Both Samsung and TCL have phones at this price point, but Samsung does pack a bit more value into its cheapest 5G phone, the Samsung Galaxy A22 5G.

You’ll get a triple rear-camera setup with 48MP main camera, 5MP ultra-wide and 2MP depth, plus a 5,000mAh battery with 15W fast charging, and a 6.6 inch FHD+ display. One thing to note is that you won’t get NFC capability, (however this is an inclusion that the TCL 20 R 5G does have), so if this is top of your list for smartphone needs, you might want to look elsewhere.

Price: $349 AUD RRP

What we like:

  • One of the cheapest 5G phones on the market
  • Big battery and 15W fast charging
  • Decent camera setup

What we don’t like:

  • No NFC compatibility
  • Rather basic for a Samsung Galaxy phone, even though it is an A series phone
  • Side-mounted fingerprint scanner might be annoying to those who prefer fingerprint scanners on the back of the phone

As phones get smarter, the price of technology drops

The good news is that while smartphones are getting, well, smarter, the price of this technology is dropping. While premium devices like devices in the iPhone 13 series and Samsung S22 phone range are still very expensive, the prices for these high-end phones stay fairly consistent year on year, despite the technology getting better. What this also means is that as technology gets better and cheaper, more phone manufacturers are now packing great technology into mobile phones with a smaller price tag.

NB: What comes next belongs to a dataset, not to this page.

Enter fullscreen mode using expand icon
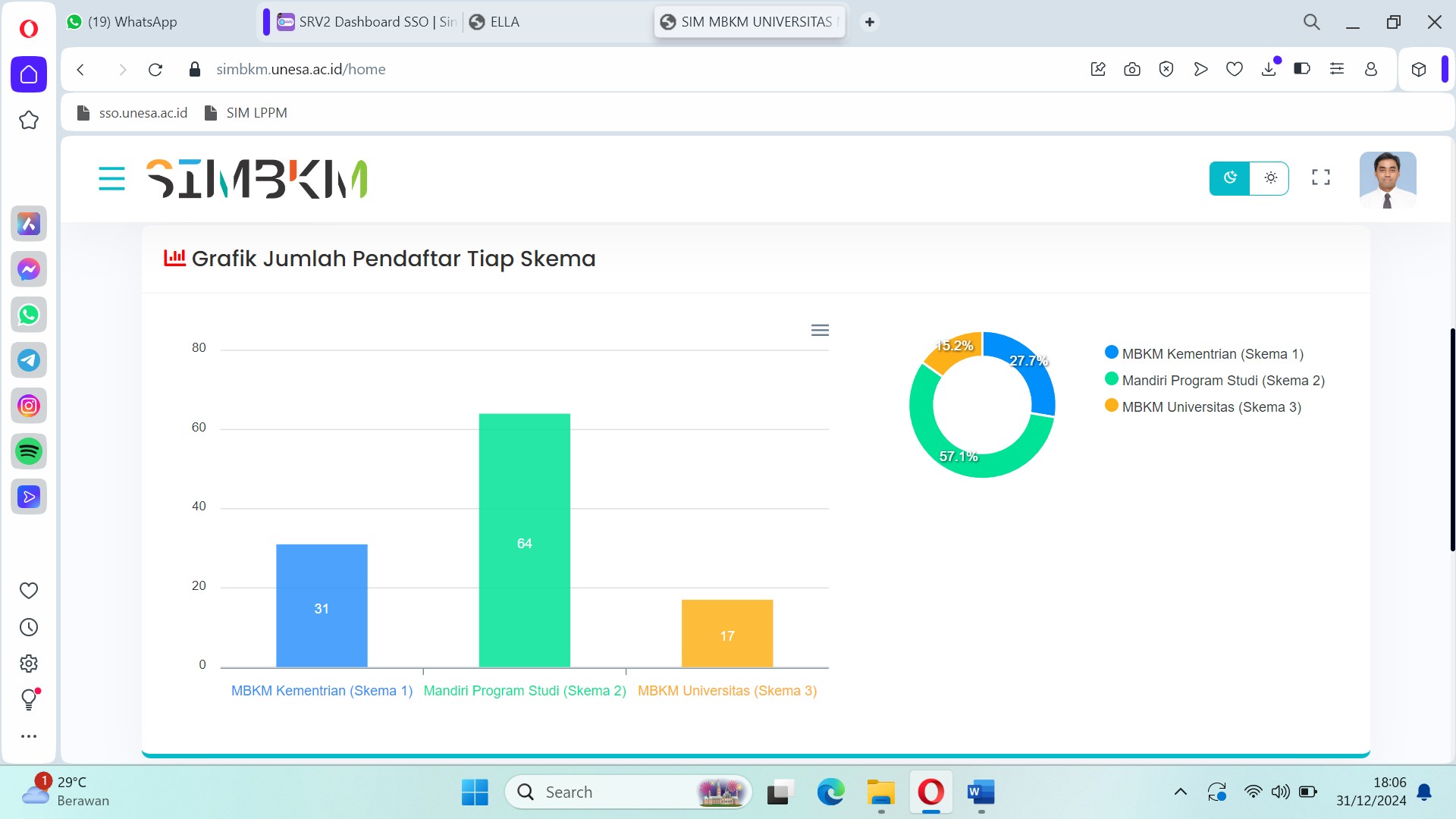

For example, a smartphone at $300 now has far better technology — cameras, display, processing chips, etc — than what you’d expect in a premium phone five or so years ago. So if you’re looking for a cheap phone, you no longer have to sacrifice quality for price.

More competition in cheaper smartphones means better value for Australians

In more recent years, we’ve also seen several challenger brands pop up to rival the big players such as Apple and Samsung, with some manufacturers focusing on the budget and mid-range phone market rather than the premium devices that Apple and Samsung dominate. Having lots of competition in this space also means that some brands will look for ways to stand out from the crowd, so you don’t need to look far to find some great value-for-money phones.

Buying a phone on a plan doesn’t always make phones more affordable

If you’re on a tight budget, a cheaper phone is definitely the way to go. While choosing to buy a phone on a plan from a telco might make a premium device look affordable, you’re still paying the same price, just split up over 12, 24 or 36 months. Plans for these premium phones can also easily set you back around $100 each month.

The advantage to buying a budget phone, especially when you’re buying a phone outright, is that you’re able to choose a cheap SIM-only phone plan that fits into your budget. These days you can get 10GB of data on a phone plan for under $30, so there are plenty of savings around.

Is it worth buying a cheap mobile phone?

Cheap phones are a great option for people, such as seniors, who don’t use their phone often or only use it for calls, messages and basic internet/app usage. Because of the affordability, they also make great phones for kids, especially younger kids. If you’re worried about your child losing or damaging their device, you might not want to spend upwards of $1,000 on a phone that might need to be repaired or replaced. Pairing your child’s cheap smartphone with a cheap and kid-friendly SIM-only phone plan can also ensure that your child having a phone is much more budget-friendly for parents.

It’s important to remember that when you are comparing cheap phones, don’t be put off by the smaller name manufacturers or those many challenger brands. These days many companies have similar products and technology, so there is very little difference in quality. Comparing smartphones is a great place to start to give you a better understanding in the differences between devices and manufacturers, and to give you an idea of what kind of value you can get for your money.